begin PROVIDED ENTRIES
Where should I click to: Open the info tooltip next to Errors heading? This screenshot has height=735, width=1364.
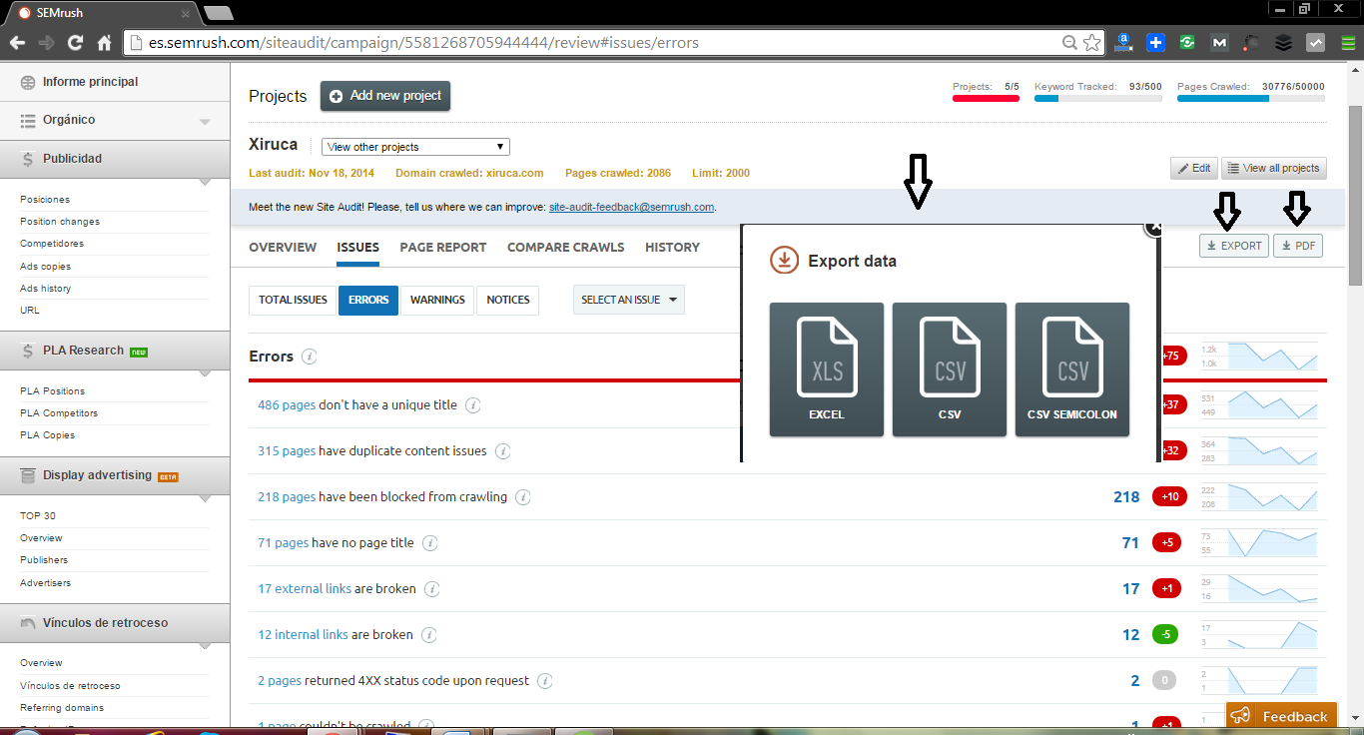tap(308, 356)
end PROVIDED ENTRIES
begin PROVIDED ENTRIES
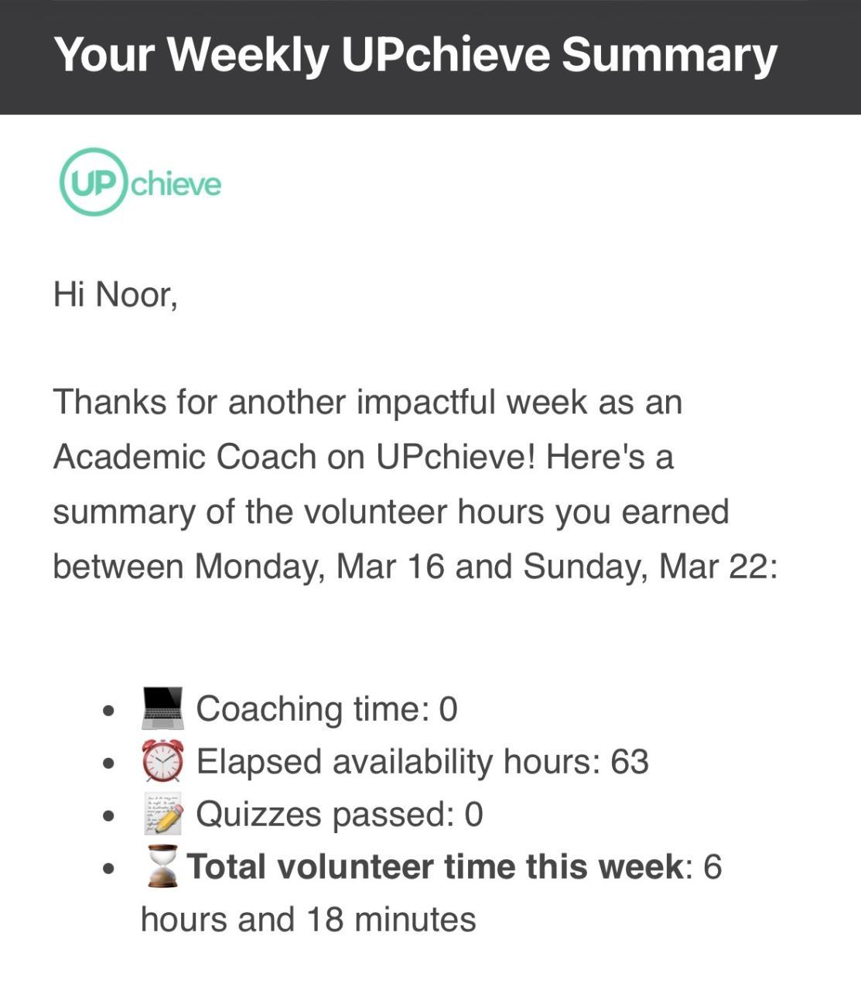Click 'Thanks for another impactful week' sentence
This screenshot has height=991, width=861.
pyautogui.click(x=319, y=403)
end PROVIDED ENTRIES
• PROBLEM
Retype the lines of the records from the one containing "Click 'Thanks for" through the one containing "pyautogui.click(x=319, y=403)", including both of those lines. Leave the pictures out of your copy.

• EXERCISE ANSWER
Click 'Thanks for another impactful week' sentence
This screenshot has height=991, width=861.
pyautogui.click(x=319, y=403)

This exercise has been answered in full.